Weihnachtswunder
Das alteingesessene „Walthers“ ist der Inbegriff von Köstlichkeiten in Berlin– Leckereien, die schon liebevoll im Schaufenster platziert werden, verführen zu einem Besuch des Geschäftes ein. Hier arbeitet ...
Das alteingesessene „Walthers“ ist der Inbegriff von Köstlichkeiten in Berlin– Leckereien, die schon liebevoll im Schaufenster platziert werden, verführen zu einem Besuch des Geschäftes ein. Hier arbeitet die alleinerziehende Mutter Amelie als Zweitjob für einige Stunden, nachdem sie in der Nacht schon eine Stelle als Reinigungskraft erledigt hat und bevor sie ihren Sohn Elias zur Schule bringen kann. Und Elias‘ Brief an den Weihnachtsmann muss noch dringend versandt werden. Doch Amelie kann ihn nicht wiederfinden. - Der Musiker und Komponist Sasse lebt allein in einer riesigen Villa, in der er sich verschanzt, um für das Weihnachtskonzert ein Werk zu komponieren. Doch er hasst Weihnachten und vor allem den Weihnachtsmarkt vor seiner Haustür, bei dem Krach kann er nicht denken, geschweige denn Noten zu Papier bringen. Dabei wird es höchste Zeit, denn Weihnachten naht und Sasse hat noch keine Idee. Da helfen auch die Leckereien von Walthers nicht weiter, die er sich gönnt. - Agnes ist verwitwete Rentnerin, die nicht genügend Geld hat, um den Umzug in eine kleinere Wohnung zu finanzieren. Als sich ihre Freundin Marga das Bein bricht und ihre Stelle als Haushälterin bei Herrn Sasse für einige Zeit nicht ausführen kann, bekommt Agnes die Chance, Marga zu vertreten und sich so etwas dazu zu verdienen. Ob Weihnachten dieses Jahr ausfällt oder geschieht noch ein Wunder?

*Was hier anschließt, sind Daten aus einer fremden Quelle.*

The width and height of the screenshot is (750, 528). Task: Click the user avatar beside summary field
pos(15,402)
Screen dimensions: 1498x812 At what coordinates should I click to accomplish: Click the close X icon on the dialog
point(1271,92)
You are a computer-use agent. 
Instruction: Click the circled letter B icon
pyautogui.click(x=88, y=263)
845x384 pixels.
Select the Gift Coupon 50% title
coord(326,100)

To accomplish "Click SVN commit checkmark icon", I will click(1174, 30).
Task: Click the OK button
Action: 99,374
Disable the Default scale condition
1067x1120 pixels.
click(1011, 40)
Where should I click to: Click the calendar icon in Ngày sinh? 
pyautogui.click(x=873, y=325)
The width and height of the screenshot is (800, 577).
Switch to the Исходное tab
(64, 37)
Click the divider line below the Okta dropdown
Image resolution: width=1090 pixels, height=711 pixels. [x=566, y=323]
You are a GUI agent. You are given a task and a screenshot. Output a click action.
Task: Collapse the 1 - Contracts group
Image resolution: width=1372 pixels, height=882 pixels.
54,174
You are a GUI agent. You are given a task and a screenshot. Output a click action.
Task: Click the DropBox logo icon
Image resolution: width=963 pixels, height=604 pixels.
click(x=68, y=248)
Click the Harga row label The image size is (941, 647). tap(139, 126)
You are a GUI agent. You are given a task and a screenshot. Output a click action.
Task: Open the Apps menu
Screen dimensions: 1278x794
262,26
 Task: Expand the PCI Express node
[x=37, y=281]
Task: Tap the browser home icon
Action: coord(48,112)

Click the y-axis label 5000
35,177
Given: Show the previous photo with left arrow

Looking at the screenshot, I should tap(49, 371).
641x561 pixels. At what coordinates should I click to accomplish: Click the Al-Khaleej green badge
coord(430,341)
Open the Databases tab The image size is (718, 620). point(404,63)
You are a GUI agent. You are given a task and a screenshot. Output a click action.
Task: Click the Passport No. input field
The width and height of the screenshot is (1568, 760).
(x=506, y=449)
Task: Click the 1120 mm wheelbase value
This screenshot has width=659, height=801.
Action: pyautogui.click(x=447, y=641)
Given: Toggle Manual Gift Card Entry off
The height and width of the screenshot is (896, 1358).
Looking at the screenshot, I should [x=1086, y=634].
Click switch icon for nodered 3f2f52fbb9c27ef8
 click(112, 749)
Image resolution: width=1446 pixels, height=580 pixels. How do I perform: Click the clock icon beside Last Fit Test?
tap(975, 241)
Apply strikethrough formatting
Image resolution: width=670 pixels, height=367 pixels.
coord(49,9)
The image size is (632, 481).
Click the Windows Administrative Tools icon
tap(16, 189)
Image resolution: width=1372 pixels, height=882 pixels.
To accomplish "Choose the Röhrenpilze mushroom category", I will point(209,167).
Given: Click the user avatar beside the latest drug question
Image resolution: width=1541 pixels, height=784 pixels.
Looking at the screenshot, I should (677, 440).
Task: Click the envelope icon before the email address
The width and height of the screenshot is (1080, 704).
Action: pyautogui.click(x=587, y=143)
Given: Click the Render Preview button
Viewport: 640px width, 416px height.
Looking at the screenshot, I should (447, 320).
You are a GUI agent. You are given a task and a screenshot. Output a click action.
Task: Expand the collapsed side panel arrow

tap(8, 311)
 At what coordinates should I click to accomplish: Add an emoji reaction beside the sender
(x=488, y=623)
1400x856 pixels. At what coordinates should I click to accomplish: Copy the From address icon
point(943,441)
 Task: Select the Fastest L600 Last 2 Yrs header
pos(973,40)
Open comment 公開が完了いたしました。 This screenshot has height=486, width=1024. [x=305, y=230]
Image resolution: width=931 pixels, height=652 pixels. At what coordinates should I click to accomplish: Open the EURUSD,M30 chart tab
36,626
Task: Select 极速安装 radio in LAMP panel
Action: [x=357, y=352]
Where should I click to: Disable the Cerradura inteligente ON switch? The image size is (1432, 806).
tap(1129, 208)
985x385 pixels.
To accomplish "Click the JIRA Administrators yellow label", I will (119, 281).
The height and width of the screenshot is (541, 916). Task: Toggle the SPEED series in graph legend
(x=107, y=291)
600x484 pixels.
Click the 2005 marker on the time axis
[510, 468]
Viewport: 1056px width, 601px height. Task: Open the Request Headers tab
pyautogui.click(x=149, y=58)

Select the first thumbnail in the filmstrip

Kerstin Hohlfeldt hat mit ihrem Buch „Bevor die Stadt erwacht“ einen wunderschönen und gefühlvollen Roman vorgelegt, der den Leser genau in die richtige Weihnachtsstimmung versetzt. Der Schreibstil ist flüssig, dabei warmherzig und leise, so dass er direkt mitten ins Herz trifft. Die Örtlichkeiten sind sehr bildhaft beschrieben, allein das Schaufenster von „Walthers“ beschwört Bilder von schokoladigen Köstlichkeiten herauf, bei dem einem das Wasser im Mund zusammenläuft. Die Autorin bedient sich zudem verschiedener Themen wie Migranten, Rentnerdasein, Alleinerziehende sowie Armut, die sie geschickt in ihrer Handlung unterbringt und miteinander verbindet.
Die Charaktere sind wunderschön ausgearbeitet und in Szene gesetzt worden. Sie wirken alle wie aus dem realen Leben aufgrund ihrer verschiedenen Lebenssituationen und gerade das macht sie so authentisch. Amelie ist eine sympathische Frau mit positiver Ausstrahlung. Sie vermittelt Wärme und Zuversicht, obwohl sie vor allen etwas verbirgt, sogar vor ihrem Sohn. Elias ist ein aufgeweckter Junge, der für sein Alter schon recht selbständig ist und sich auch an den kleinen Dingen des Lebens erfreuen kann. Agnes ist eine echte Berliner Pflanze mit dem Herz am rechten Fleck und einer frechen Schnauze, die jedoch nie verletzt, sondern die Wahrheit offen ausspricht ohne jegliche Schnörkel. Sasse ist ein gesetzter Herr, der von Kindheit an Luxus gewöhnt ist. Er ist sehr eigen und hat nur wenig Verständnis für die Menschen in seinem Umfeld, wähnt er sich doch in anderen Sphären. Doch gerade bei ihm erlebt der Leser eine große Entwicklung innerhalb der Geschichte. Manchmal braucht es einfach Menschen, die einen daran erinnern, was die wirklich wichtigen Dinge im Leben sind. Auch die anderen Protagonisten wie Agnes‘ Freundinnen, Amelies Arbeitskolleginnen oder die jungen Migranten Moses und Kofi geben der Handlung einen bunten Strauß voller schöner Nebengeschichten, die am Ende zu einem wunderschönen großen Ganzen führen.
„Bevor die Stadt erwacht“ ist ein modernes und warmherzig erzähltes Weihnachtsmärchen, das keines bleiben muss, denn überall könnte es sich zu dieser Zeit so zutragen. Es wäre uns allen zu wünschen, dann wäre die Welt auf einen Schlag um vieles besser, denn: „man hört nur mit dem Herzen gut…“. Hier kann es nur eine absolute Leseempfehlung geben!